Dimensionality reduction is a classical technique widely used for data
analysis. One foundational instantiation is Principal Component Analysis (PCA),
which minimizes the average reconstruction error. In this paper, we introduce
the "multi-criteria dimensionality reduction" problem where we are given
multiple objectives that need to be optimized simultaneously. As an
application, our model captures several fairness criteria for dimensionality
reduction such as the Fair-PCA problem introduced by Samadi, et. al. 2018 and
the Nash Social Welfare (NSW) problem. In the Fair-PCA problem, the input data
is divided into $k$ groups, and the goal is to find a single d-dimensional
representation for all groups for which the maximum reconstruction error of any
one group is minimized. In NSW the goal is to maximize the product of the
individual variances of the groups achieved by the common low-dimensinal space.

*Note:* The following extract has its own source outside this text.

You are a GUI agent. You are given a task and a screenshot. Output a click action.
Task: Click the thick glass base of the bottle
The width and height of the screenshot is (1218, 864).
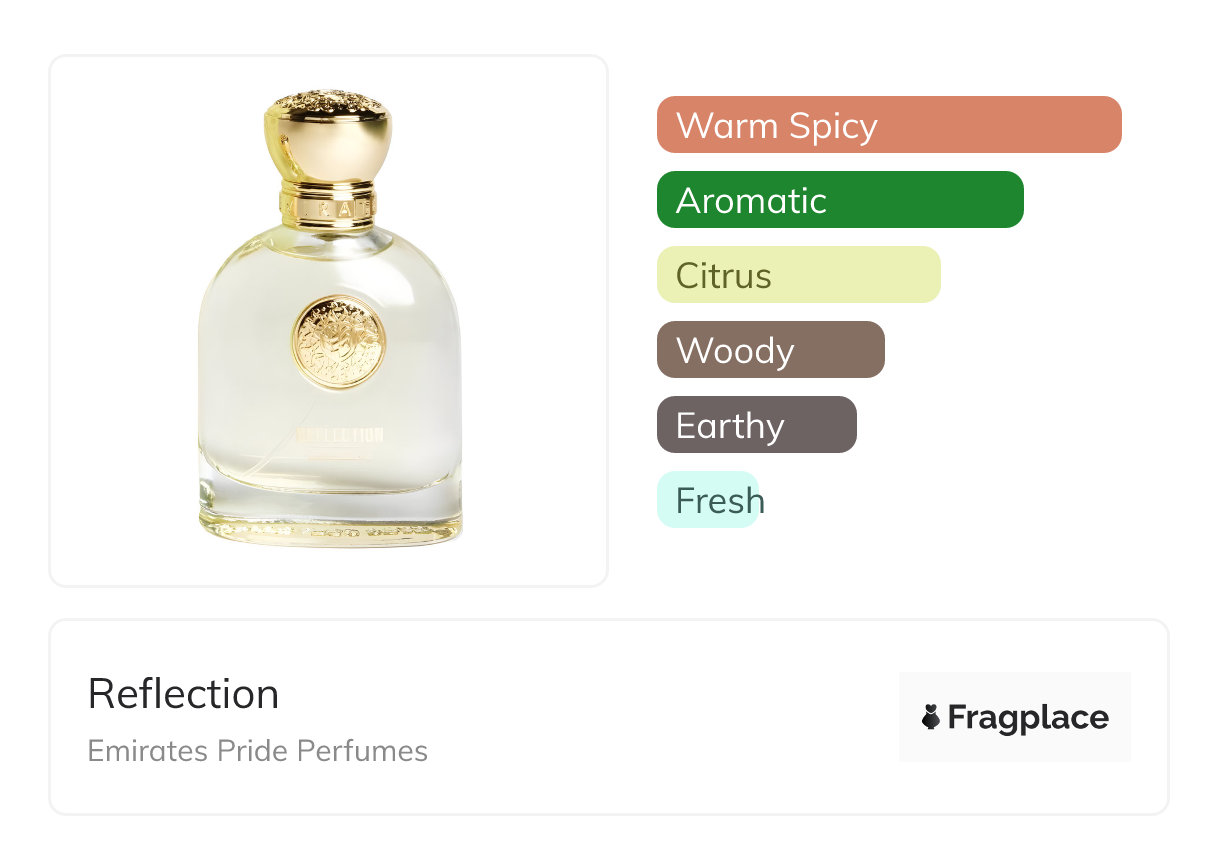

Our main result is an exact polynomial-time algorithm for the two-criterion
dimensionality reduction problem when the two criteria are increasing concave
functions. As an application of this result, we obtain a polynomial time
algorithm for Fair-PCA for $k=2$ groups, resolving an open problem of Samadi,
et. al. 2018, and a polynomial time algorithm for NSW objective for $k=2$
groups. We also give approximation algorithms for $k>2$. Our technical
contribution in the above results is to prove new low-rank properties of
extreme point solutions to semi-definite programs. We conclude with experiments
indicating the effectiveness of algorithms based on extreme point solutions of
semi-definite programs on several real-world datasets.